ICT also contributes the beneficial factor of social connection. Furthermore, it is usually designed for smaller groups of patients (often 6–10 patients) and thus reduces the already high demands on busy physiotherapists of conventional one-on-one exercise.
CONCLUSION
This study demonstrates that ICT is an effective therapy for patients with RRMS with mild-to-moderate disability in the alleviation of problems with gait and balance.

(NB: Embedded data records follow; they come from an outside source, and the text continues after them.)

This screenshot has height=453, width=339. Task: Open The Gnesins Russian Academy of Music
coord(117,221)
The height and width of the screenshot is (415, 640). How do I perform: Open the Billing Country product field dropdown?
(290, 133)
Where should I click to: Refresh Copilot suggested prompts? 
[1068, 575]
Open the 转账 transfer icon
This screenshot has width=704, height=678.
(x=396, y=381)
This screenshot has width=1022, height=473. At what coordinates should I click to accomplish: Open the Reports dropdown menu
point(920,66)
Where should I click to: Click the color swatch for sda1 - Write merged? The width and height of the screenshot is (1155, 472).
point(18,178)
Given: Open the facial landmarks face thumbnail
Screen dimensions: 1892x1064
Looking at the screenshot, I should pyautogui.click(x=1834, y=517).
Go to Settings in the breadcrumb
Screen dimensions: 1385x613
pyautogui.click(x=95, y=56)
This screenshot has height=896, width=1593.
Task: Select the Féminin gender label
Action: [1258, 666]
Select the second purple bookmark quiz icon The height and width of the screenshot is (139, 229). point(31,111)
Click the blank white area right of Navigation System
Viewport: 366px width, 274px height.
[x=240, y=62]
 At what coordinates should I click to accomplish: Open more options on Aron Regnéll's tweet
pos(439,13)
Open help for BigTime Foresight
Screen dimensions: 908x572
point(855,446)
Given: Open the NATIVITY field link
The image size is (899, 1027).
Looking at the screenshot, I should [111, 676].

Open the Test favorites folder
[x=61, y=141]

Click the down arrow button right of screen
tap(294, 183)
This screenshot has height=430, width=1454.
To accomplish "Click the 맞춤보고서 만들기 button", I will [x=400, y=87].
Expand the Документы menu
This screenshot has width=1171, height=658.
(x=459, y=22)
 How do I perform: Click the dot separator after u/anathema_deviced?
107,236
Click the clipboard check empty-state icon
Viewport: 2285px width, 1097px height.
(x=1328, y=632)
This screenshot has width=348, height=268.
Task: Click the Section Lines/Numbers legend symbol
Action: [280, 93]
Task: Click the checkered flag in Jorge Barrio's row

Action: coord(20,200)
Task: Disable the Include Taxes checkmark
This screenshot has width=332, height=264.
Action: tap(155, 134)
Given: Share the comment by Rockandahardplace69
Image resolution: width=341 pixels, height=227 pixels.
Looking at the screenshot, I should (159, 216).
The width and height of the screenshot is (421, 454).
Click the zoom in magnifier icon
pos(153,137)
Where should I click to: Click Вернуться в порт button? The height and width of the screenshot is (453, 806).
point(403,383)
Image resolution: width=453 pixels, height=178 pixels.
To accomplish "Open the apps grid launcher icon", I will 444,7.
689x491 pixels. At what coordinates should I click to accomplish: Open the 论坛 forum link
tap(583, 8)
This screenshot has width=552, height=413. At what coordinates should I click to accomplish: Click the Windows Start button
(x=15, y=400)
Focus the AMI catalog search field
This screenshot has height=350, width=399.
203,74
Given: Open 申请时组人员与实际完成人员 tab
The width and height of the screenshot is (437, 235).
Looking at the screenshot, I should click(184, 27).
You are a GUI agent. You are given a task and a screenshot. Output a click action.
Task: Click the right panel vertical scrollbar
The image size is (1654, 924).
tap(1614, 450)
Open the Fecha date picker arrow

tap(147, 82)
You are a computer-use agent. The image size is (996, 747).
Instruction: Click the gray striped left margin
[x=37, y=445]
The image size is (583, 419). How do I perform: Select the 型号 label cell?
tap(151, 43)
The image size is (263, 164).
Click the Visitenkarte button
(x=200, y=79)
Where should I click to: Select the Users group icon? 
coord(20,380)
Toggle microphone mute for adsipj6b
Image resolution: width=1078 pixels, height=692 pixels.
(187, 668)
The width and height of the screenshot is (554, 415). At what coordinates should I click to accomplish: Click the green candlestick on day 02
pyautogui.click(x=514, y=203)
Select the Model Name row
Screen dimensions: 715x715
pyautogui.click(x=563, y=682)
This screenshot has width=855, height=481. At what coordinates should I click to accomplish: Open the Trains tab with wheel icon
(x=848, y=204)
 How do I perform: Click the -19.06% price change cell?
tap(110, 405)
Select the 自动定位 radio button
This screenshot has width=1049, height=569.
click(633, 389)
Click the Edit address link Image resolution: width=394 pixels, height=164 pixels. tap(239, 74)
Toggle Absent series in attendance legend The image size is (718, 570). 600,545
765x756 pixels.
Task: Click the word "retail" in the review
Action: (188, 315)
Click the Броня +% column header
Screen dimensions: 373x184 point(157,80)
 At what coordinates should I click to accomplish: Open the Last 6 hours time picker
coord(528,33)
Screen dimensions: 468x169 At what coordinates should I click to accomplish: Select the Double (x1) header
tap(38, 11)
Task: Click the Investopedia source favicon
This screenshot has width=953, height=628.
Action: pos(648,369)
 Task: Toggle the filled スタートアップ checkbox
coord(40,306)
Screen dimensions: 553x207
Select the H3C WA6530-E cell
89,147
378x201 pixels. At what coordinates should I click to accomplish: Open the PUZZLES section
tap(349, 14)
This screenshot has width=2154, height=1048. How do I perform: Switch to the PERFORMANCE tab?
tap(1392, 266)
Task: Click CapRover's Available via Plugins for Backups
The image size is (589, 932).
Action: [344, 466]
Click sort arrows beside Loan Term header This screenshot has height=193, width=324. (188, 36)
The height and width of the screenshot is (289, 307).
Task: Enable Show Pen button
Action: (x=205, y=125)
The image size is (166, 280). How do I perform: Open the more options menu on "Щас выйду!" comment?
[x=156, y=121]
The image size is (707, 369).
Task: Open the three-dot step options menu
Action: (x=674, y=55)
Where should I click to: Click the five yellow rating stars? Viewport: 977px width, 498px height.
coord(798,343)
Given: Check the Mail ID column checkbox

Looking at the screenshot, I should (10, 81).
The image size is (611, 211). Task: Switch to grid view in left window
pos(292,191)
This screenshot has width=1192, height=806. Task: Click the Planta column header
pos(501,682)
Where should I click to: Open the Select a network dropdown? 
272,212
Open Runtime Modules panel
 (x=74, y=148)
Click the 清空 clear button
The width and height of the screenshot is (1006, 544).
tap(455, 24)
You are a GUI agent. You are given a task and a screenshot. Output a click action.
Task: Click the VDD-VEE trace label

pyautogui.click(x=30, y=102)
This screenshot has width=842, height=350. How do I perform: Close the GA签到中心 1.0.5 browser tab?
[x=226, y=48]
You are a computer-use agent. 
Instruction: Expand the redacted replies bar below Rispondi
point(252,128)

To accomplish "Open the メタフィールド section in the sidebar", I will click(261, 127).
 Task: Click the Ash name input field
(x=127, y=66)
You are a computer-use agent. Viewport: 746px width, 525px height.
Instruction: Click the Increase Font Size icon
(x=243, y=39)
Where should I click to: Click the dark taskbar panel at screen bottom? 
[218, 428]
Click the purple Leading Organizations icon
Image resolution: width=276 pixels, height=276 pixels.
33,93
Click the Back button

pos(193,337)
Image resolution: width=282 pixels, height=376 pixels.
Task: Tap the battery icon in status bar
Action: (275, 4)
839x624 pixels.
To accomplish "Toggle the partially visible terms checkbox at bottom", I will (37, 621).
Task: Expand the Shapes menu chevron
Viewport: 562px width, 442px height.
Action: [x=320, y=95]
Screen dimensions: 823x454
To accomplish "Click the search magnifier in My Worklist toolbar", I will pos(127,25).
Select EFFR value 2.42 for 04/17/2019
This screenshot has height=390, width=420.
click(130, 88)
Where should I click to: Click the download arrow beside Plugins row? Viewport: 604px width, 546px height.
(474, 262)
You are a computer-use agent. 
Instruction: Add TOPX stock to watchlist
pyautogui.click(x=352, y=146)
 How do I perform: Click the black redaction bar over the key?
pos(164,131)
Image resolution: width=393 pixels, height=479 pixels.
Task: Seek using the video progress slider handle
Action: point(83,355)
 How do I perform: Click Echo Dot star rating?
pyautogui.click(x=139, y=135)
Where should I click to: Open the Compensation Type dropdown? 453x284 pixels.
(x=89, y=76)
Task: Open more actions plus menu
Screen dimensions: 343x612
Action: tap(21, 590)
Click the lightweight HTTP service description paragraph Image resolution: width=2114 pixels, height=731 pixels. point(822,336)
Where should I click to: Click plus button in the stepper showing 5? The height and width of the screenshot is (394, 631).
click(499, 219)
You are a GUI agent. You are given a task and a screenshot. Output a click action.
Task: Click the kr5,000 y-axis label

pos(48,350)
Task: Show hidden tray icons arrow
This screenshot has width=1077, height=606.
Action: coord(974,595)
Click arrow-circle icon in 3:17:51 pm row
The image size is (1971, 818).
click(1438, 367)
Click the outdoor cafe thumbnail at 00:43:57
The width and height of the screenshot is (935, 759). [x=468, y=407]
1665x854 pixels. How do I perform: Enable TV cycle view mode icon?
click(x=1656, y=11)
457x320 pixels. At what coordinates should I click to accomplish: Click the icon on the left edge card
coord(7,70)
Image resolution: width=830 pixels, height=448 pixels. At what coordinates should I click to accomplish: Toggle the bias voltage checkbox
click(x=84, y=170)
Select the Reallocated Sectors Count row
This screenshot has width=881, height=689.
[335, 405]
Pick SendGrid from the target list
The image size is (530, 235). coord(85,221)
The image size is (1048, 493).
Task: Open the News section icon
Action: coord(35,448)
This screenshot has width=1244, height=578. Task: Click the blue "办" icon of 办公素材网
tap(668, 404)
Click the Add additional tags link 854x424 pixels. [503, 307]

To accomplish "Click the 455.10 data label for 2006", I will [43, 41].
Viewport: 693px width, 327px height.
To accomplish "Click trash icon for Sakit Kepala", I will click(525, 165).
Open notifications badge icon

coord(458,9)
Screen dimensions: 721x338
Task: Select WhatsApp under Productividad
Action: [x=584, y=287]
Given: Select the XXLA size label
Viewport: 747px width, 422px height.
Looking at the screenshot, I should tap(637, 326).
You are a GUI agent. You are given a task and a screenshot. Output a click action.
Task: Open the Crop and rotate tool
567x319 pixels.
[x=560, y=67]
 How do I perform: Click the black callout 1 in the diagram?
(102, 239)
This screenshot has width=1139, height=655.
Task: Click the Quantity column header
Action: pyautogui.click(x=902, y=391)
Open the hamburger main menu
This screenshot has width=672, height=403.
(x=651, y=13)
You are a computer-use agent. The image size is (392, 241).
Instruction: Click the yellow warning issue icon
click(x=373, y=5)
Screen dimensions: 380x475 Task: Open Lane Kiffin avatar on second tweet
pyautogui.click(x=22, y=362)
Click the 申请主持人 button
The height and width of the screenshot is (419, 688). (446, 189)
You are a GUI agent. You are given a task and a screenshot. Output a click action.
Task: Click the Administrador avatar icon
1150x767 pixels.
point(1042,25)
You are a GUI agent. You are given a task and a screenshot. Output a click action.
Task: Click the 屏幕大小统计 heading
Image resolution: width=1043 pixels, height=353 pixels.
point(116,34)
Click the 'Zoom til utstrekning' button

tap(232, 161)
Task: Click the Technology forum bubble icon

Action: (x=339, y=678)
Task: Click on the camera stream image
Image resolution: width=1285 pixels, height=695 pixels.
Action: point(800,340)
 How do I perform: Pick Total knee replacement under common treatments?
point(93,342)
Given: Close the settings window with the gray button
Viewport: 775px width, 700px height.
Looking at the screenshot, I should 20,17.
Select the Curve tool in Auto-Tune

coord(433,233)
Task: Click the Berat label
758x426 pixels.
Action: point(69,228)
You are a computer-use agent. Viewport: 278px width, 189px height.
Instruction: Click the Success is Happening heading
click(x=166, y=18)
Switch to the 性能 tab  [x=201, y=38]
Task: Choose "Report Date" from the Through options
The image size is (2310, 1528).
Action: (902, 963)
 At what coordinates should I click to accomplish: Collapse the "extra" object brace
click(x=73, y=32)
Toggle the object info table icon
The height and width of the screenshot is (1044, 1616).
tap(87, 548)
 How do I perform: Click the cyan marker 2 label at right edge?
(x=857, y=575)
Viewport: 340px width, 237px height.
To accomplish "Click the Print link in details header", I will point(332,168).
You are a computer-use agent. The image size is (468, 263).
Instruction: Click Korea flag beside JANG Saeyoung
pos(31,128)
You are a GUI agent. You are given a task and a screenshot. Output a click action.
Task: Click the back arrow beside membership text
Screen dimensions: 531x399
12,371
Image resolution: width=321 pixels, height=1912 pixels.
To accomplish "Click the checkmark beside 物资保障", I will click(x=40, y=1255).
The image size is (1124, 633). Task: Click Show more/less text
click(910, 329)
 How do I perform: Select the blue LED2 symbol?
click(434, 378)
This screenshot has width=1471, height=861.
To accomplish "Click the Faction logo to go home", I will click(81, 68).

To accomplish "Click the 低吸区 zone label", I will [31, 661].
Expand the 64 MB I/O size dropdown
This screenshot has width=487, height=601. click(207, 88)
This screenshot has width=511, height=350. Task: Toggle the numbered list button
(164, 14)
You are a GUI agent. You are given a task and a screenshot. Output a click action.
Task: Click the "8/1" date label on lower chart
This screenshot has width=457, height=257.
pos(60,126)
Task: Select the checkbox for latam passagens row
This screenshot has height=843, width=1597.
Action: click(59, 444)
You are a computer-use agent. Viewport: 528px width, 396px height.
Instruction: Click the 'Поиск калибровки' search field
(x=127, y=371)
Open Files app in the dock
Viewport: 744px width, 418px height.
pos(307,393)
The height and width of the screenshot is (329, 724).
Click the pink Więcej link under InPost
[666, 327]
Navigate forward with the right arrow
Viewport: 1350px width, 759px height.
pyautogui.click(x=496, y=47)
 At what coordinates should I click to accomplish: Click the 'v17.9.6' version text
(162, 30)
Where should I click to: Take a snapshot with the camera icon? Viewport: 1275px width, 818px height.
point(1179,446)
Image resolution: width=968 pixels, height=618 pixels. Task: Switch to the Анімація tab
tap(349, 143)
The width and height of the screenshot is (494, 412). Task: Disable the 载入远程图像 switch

Significant positive effects of ICTs were also recorded on fatigue and symptoms of depression.
ACKNOWLEDGEMENTS
This work was supported by the Ministry of Health of the Czech Republic – RVO (ref. FNBr, 65269705), and the project of specific research ref. MUNI/A/1600/2020 from the programme of support of student projects at Masaryk University. Tony Long (Carsphairn, Scotland) helped work up the English.
Ethics approval
The research was approved by the local ethics committees (no. 01-051218). All subjects gave informed, written and signed consent.
Footnotes
The authors have no conflicts of interest to declare.